The one-time boring insurance business is teaching the smart-home industry a thing or two about keeping clients engaged through IoT … and paying for recurring services. The hashtag #insurtech is kind of a big deal these days.
More than three years ago, I wrote an editorial called, “A Failure to Communicate: How to Lose a Client.” I noted how independent security dealers were losing customers to ADT, Comcast and other mass marketers because long-time clients didn’t know their “security guy” could also automate lights, cameras and door locks.
In our industry, the problem of maintaining customer loyalty — and therefore repeat business and recurring revenue — is only getting worse. TV commercials, Internet ads, online stores, big-box retailers, mobile carriers, ISPs and cable providers all beckon consumers to buy smart-home products and services from them.
Lennar’s surprise decision to use Amazon Smart Home Services for home automation is just the latest salvo.
How can the little guy compete? The answer: Engage with your clients.

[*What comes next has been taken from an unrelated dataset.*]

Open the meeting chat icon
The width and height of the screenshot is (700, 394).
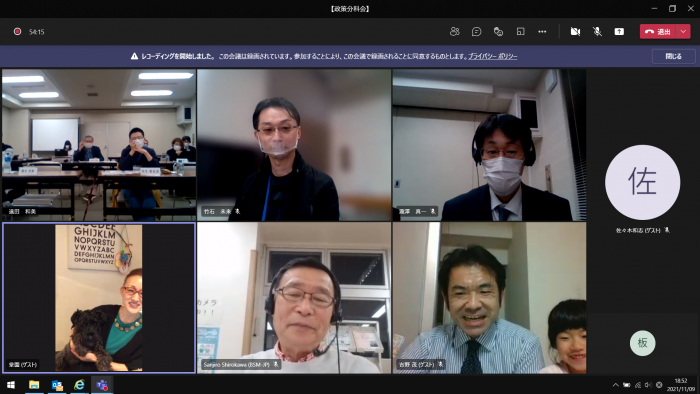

Keeping Clients through Engagement
It takes a lot of time and money to acquire a customer, so once you have them, you better keep them. How can you do that if you only talk to them when they have a problem?
Consumer engagement was a big topic of discussion at the recent Connections Conference, the annual IoT event produced by Parks Associates. The topic has always been a “thing” to the security industry, where subscription renewals are paramount and companies attach home-automation devices to engender “stickier” customers.
But now everyone wants to use smart-home technology to keep consumers engaged – from cable companies like Comcast to mobile providers like Verizon Wireless. The latter recently launched SmartHub, a device that uses 4G LTE cellular service for broadband, charging $40 per month for 4GB of data or $110 for unlimited.
There’s a smart-home component to SmartHub, but it’s extremely modest. Yet Verizon markets the heck out of it, assuming people will seek the wireless service because of its bells and whistles, rather than its primary task, which is to provide always-connected broadband.
Verizon is probably thinking: Broadband service isn’t memorable. Consumers will switch when the next deal comes along. Smart-home services, however, could keep broadband customers hooked for a long time.